Personally, I'd go for the heaviest blocks I could get past the building inspector/planning dept.! Thermalite/Celcon/similar blocks are the preferred medium for thermal insulation - which is a big consideration (a requirement) for much normal domestic construction. Their relatively low mass is not, however, particularly good for attenuation. If this were not on the plan as a "dining room extension" then you could argue that a different construction is permissible. (Though if you own up to it being a studio you might run into planning problems - I've found that calling it a "music room" is a good ruse ;) ) The construction specified meets domestic attenuation levels and thermal insulation specs and would be the default expectation of the planners. If you owned up to building a studio room you should be able to substitute HD block for Celcon. If there are any queries, point out that the thermal insulation of a room within a room construction inside HD block walls with poly filled cavity will *far* exceed any thermal specs for domestic construction. The reason I'd go for the heaviest walls I could get is that unless you are going for a *really* serious internal construction (which will substantially eat into the available space), this outer shell is your primary barrier for LF attenuation - both incoming and outgoing. Anything other than a very, very, heavy/clever internal room construction will pass LF at quite appreciable levels. A heavier external shell will attenuate this more than a lighter one. If it's not too late, I'd go for a larger cavity with heavier block construction. There again - this might well be over spec for what you want to do in the room. It'd also be much better than (what appear to be) the original walls of the house that form part of the construction so it might be a waste of time - it depends upon how much noise you intend to make and how quiet you need the room to be.

Rather than using the floor construction in the drawing, why not install a proper floating floor - like the one in the link posted by Simon in the Floating Floor thread elsewhere in this forum.
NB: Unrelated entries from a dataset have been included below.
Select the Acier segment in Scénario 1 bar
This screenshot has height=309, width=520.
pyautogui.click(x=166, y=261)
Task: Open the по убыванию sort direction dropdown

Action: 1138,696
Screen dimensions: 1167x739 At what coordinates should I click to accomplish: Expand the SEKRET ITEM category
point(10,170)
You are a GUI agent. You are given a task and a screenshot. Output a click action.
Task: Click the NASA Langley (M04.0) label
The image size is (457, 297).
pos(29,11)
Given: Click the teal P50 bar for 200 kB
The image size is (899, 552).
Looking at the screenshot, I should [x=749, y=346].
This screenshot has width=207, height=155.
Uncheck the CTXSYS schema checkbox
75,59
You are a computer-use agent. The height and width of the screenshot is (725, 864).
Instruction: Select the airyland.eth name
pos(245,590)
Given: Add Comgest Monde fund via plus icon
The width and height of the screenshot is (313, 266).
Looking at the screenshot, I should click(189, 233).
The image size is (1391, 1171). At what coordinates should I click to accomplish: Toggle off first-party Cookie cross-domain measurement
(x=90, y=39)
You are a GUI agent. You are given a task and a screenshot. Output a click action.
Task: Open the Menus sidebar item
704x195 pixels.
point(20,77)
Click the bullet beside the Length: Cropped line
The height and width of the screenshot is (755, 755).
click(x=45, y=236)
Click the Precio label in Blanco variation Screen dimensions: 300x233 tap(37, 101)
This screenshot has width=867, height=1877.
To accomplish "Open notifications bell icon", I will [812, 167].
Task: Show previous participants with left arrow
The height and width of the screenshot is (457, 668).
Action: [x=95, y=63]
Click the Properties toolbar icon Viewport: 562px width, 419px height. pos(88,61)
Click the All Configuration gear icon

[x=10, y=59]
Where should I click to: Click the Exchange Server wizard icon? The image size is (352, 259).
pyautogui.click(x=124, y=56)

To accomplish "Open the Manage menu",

If you're going to build a room within a room anyway, properly floating the floor of the original construction of the extension will save you a lot of time, work, and ceiling height and reap big benefits in attenuation. It may bump up your build cost for the extension but it should work out to be a saving in the long run - particularly in time and effort when you construct the internal room. It'll also considerably increase the effectiveness of the attenuation provided by the outer walls.And you get the builders who do the extension to do the really heavy work for you. ;)

How will you be ventilating the room? If you're sound proofing it properly then you won't be wanting/able to open the window for a bit of fresh air. It might be worth looking into air conditioning solutions or if these are too expensive, at least some kind of ventilation system. It's much easier and cheaper to consider and plan this before you start than it is to add it later.